→ WHAT IS EXPECTED: Render everything from the line containing "[Pinterest でピン] (631, 682)" down to the last line of the entries as a JSON list of strings, one string per line, with blank lines left out.

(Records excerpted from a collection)
——————————

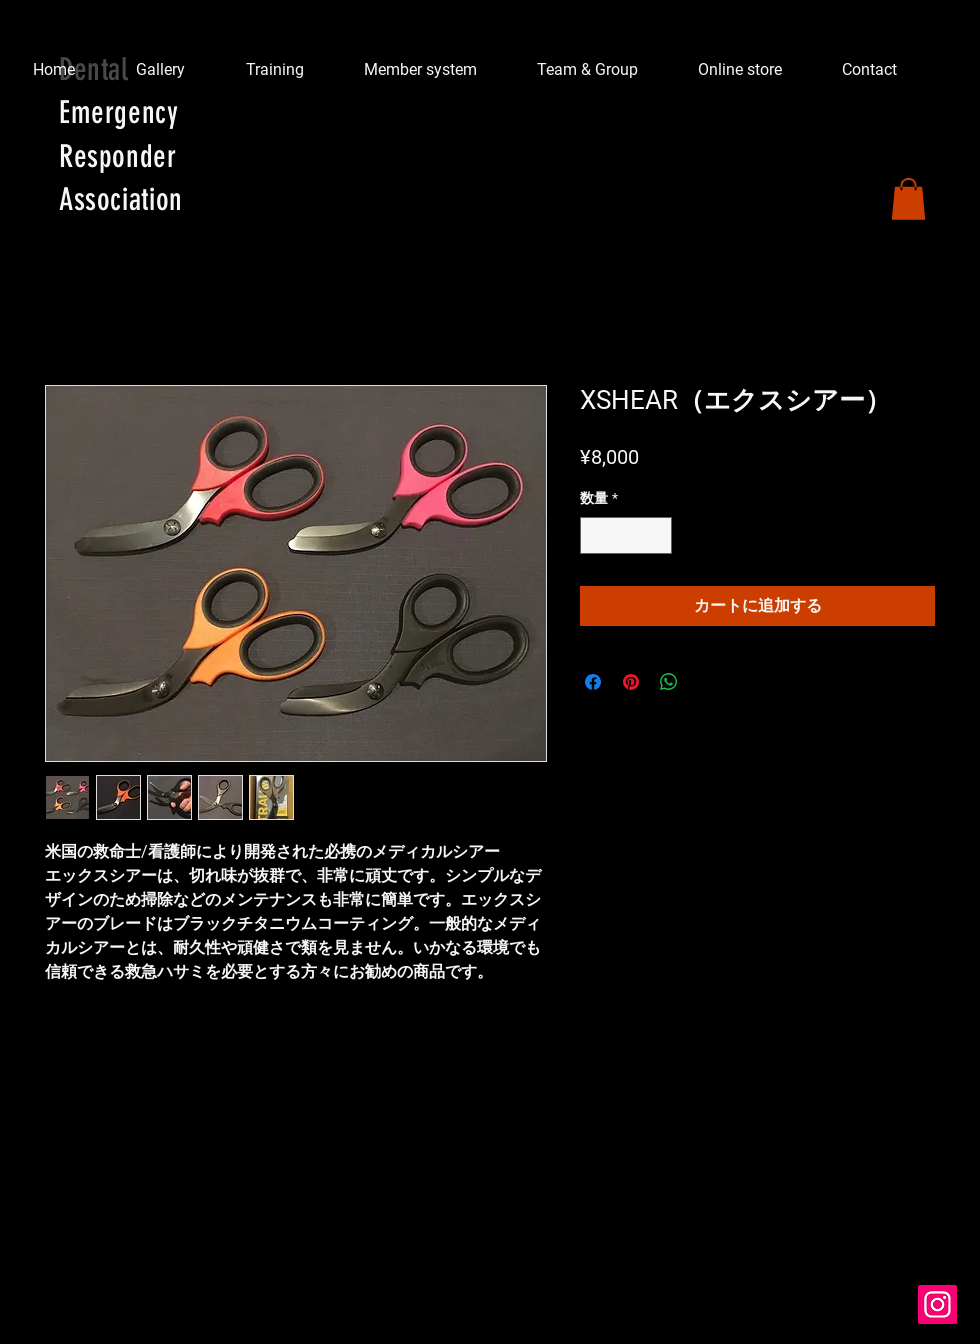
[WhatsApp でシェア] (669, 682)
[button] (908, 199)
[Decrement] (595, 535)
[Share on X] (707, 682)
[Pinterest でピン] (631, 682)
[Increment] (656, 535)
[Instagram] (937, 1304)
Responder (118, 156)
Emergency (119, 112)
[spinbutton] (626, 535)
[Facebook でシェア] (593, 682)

——————————

→ RESPONSE TO THE TASK:
[
  "[Pinterest でピン] (631, 682)",
  "[Increment] (656, 535)",
  "[Instagram] (937, 1304)",
  "Responder (118, 156)",
  "Emergency (119, 112)",
  "[spinbutton] (626, 535)",
  "[Facebook でシェア] (593, 682)"
]